2012.05.09 Cats, bugs and crayfish

Written by David Green.

water beetleBy DAVID GREEN

Did you notice a cat story on the front page a couple of weeks ago? Of course you did. It was the lead article with the top-of-the-fold photograph.

It was the story of Fayette’s town cat, Jeb, and his lackadaisical manner of crossing U.S. 20.

I didn’t have any other good front-page photos for that issue, so Jeb went on the front. Then I waited for the teasing to begin.

I figured a lot of people would give me a hard time about placing a fluffy cat story on the front page, but that wasn’t the case. Jeb’s tale turned out to be one of the most talked-about stories I’ve had in a long time. I’m still hearing comments.

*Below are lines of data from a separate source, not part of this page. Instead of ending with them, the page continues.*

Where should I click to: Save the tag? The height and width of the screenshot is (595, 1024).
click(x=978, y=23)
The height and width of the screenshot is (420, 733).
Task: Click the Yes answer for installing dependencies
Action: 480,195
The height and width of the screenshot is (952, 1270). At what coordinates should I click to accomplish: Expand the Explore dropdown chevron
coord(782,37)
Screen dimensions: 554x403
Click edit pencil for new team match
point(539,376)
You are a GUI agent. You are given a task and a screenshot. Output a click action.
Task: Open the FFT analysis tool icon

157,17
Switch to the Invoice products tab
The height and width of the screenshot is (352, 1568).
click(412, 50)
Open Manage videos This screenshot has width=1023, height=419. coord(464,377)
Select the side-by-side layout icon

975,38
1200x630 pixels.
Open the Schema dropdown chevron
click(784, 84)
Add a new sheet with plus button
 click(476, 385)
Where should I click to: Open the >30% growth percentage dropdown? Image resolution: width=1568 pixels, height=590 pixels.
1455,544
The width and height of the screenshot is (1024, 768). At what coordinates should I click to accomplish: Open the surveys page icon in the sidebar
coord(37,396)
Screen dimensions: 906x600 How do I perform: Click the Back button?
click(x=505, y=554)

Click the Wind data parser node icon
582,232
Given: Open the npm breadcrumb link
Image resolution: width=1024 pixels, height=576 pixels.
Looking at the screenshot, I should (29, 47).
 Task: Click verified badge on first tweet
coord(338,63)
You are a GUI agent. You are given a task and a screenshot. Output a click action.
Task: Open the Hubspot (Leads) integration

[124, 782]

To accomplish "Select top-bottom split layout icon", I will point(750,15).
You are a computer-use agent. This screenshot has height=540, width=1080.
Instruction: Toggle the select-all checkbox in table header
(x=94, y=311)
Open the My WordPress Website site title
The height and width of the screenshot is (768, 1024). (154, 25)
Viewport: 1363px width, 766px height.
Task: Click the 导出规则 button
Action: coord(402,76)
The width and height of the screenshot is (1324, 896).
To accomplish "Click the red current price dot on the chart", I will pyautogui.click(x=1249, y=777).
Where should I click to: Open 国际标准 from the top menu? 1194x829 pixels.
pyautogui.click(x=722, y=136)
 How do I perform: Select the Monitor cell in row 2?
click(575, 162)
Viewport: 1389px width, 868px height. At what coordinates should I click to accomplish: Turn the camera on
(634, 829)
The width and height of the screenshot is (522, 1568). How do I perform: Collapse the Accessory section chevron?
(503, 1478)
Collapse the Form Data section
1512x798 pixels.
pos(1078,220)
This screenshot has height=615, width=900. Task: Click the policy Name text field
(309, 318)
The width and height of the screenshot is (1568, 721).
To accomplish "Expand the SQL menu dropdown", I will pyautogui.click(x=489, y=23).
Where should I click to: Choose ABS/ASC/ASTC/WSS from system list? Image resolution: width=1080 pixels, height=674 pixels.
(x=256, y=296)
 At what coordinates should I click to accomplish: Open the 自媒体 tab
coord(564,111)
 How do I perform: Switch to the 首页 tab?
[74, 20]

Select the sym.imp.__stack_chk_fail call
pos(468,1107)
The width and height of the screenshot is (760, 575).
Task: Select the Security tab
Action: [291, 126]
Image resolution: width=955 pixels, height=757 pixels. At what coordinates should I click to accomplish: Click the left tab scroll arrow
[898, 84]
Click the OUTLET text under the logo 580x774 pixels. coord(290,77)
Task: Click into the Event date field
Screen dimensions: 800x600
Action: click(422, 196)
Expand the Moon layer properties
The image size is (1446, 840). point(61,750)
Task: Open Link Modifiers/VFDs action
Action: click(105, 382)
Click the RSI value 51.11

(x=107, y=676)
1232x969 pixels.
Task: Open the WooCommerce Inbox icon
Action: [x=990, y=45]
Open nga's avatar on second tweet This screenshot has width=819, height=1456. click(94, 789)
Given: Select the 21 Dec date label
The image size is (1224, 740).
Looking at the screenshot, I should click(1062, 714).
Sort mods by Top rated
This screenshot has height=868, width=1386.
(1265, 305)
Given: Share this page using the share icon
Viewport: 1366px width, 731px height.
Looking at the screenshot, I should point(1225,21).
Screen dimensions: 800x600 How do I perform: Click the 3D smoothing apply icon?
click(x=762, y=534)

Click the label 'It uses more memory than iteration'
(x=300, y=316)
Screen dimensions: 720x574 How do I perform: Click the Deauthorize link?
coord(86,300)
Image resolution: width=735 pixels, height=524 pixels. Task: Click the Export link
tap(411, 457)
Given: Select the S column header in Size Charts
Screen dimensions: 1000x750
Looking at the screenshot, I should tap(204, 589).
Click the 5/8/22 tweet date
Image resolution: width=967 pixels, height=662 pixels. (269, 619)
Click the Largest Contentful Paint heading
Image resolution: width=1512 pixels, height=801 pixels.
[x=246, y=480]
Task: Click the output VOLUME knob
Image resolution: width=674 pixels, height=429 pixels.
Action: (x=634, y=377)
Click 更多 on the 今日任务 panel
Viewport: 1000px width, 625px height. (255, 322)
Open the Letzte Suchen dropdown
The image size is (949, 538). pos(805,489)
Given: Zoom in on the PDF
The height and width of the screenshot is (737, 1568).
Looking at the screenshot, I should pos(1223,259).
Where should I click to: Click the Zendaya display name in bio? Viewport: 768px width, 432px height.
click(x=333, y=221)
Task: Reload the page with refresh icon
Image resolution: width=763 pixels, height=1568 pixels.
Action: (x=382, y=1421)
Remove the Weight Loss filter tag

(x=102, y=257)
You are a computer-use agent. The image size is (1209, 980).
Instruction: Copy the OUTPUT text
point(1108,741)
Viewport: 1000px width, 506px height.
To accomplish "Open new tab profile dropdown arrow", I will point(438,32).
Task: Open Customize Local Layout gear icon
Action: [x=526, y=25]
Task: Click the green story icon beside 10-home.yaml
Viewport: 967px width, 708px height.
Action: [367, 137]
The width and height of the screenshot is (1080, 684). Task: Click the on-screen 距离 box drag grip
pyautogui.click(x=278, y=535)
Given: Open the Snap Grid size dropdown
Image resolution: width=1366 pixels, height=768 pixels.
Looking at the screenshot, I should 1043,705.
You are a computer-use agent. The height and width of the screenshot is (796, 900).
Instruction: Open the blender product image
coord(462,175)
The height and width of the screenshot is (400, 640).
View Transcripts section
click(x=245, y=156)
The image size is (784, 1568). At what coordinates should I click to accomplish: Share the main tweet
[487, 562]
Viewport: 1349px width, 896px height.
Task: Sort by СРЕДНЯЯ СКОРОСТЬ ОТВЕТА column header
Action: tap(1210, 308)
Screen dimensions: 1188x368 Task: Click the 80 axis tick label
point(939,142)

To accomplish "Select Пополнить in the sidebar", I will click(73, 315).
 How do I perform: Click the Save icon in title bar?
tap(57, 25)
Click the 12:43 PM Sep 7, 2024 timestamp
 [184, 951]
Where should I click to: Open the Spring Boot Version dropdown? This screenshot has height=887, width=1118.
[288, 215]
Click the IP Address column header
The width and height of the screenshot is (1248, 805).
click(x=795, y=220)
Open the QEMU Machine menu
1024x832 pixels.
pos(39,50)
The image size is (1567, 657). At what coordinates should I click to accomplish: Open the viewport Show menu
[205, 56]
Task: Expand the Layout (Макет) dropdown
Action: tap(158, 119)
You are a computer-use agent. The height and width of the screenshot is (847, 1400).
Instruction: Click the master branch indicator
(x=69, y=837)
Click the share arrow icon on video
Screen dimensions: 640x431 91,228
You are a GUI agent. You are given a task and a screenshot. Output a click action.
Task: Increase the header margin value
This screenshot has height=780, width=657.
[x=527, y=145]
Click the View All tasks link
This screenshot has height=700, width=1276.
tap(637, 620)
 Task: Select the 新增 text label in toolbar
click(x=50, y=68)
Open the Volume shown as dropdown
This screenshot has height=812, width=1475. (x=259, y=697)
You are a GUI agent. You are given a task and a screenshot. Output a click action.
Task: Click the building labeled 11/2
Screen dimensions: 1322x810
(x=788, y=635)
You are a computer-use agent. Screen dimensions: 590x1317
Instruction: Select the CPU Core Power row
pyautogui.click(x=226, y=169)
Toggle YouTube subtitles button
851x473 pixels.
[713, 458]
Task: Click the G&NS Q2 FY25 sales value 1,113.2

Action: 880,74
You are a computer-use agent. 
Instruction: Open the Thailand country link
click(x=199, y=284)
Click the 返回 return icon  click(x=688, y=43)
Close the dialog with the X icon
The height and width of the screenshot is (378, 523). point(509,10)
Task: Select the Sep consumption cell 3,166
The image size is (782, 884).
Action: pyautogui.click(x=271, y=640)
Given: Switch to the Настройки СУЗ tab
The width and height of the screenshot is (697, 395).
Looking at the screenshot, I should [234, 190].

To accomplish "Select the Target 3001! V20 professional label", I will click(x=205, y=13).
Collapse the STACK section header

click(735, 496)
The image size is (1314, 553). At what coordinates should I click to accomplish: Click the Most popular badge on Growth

I heard that I should have had more photos from Gary at the Buckboard Bar and Grille because he has one of a sticky plastic spoon adhering to Jeb’s tail.

I had a call from someone at a neighboring paper who was jealous of the Jeb story. She wishes they had a town cat to write about.

And so it went. What I thought was going to be a risky move proved to be good small-town journalism.

At least that’s how it went until I spoke with my daughter, Maddie, in New Zealand last week. She was in an area with internet service and was catching up on recent Observers. 

Her response was simple and direct. In a somewhat disbelieving voice she said: “You put a cat on the front page.”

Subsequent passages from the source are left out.